▶ _Goal_:
Reproduce the listing below verbatim, from the first line through the last.

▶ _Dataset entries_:
======

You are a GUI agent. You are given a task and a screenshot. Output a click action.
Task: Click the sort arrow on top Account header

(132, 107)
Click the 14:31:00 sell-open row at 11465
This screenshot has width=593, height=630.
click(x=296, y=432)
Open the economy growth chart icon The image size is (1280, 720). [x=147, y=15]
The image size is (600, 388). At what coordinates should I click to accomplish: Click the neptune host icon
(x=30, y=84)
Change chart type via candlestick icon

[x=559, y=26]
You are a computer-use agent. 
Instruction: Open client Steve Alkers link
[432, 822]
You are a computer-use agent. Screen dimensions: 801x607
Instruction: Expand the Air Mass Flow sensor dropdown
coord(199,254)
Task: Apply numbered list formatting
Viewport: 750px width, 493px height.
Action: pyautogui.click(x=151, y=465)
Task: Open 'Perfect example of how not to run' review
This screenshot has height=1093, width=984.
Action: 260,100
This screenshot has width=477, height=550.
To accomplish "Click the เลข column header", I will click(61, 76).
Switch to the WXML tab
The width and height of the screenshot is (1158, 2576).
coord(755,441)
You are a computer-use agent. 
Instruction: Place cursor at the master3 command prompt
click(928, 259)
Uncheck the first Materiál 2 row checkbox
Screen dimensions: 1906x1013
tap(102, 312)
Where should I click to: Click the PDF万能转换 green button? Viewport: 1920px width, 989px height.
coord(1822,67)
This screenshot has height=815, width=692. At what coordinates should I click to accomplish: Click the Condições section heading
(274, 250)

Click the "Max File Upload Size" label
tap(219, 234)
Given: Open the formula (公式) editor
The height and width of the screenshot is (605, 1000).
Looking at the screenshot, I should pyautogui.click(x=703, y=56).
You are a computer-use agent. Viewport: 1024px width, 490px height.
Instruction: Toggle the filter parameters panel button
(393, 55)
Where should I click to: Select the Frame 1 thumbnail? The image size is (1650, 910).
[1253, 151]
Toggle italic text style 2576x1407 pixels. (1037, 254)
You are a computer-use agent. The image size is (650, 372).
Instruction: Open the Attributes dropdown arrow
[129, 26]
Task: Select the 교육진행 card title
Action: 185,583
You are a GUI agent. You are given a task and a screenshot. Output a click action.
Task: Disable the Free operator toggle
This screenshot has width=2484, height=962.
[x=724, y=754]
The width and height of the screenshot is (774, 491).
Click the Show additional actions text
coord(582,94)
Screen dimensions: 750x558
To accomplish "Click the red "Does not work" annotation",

======

▶ _Answer to this exercise_:
You are a GUI agent. You are given a task and a screenshot. Output a click action.
Task: Click the sort arrow on top Account header

(132, 107)
Click the 14:31:00 sell-open row at 11465
This screenshot has width=593, height=630.
click(x=296, y=432)
Open the economy growth chart icon The image size is (1280, 720). [x=147, y=15]
The image size is (600, 388). At what coordinates should I click to accomplish: Click the neptune host icon
(x=30, y=84)
Change chart type via candlestick icon

[x=559, y=26]
You are a computer-use agent. 
Instruction: Open client Steve Alkers link
[432, 822]
You are a computer-use agent. Screen dimensions: 801x607
Instruction: Expand the Air Mass Flow sensor dropdown
coord(199,254)
Task: Apply numbered list formatting
Viewport: 750px width, 493px height.
Action: pyautogui.click(x=151, y=465)
Task: Open 'Perfect example of how not to run' review
This screenshot has height=1093, width=984.
Action: 260,100
This screenshot has width=477, height=550.
To accomplish "Click the เลข column header", I will click(61, 76).
Switch to the WXML tab
The width and height of the screenshot is (1158, 2576).
coord(755,441)
You are a computer-use agent. 
Instruction: Place cursor at the master3 command prompt
click(928, 259)
Uncheck the first Materiál 2 row checkbox
Screen dimensions: 1906x1013
tap(102, 312)
Where should I click to: Click the PDF万能转换 green button? Viewport: 1920px width, 989px height.
coord(1822,67)
This screenshot has height=815, width=692. At what coordinates should I click to accomplish: Click the Condições section heading
(274, 250)

Click the "Max File Upload Size" label
tap(219, 234)
Given: Open the formula (公式) editor
The height and width of the screenshot is (605, 1000).
Looking at the screenshot, I should pyautogui.click(x=703, y=56).
You are a computer-use agent. Viewport: 1024px width, 490px height.
Instruction: Toggle the filter parameters panel button
(393, 55)
Where should I click to: Select the Frame 1 thumbnail? The image size is (1650, 910).
[1253, 151]
Toggle italic text style 2576x1407 pixels. (1037, 254)
You are a computer-use agent. The image size is (650, 372).
Instruction: Open the Attributes dropdown arrow
[129, 26]
Task: Select the 교육진행 card title
Action: 185,583
You are a GUI agent. You are given a task and a screenshot. Output a click action.
Task: Disable the Free operator toggle
This screenshot has width=2484, height=962.
[x=724, y=754]
The width and height of the screenshot is (774, 491).
Click the Show additional actions text
coord(582,94)
Screen dimensions: 750x558
To accomplish "Click the red "Does not work" annotation",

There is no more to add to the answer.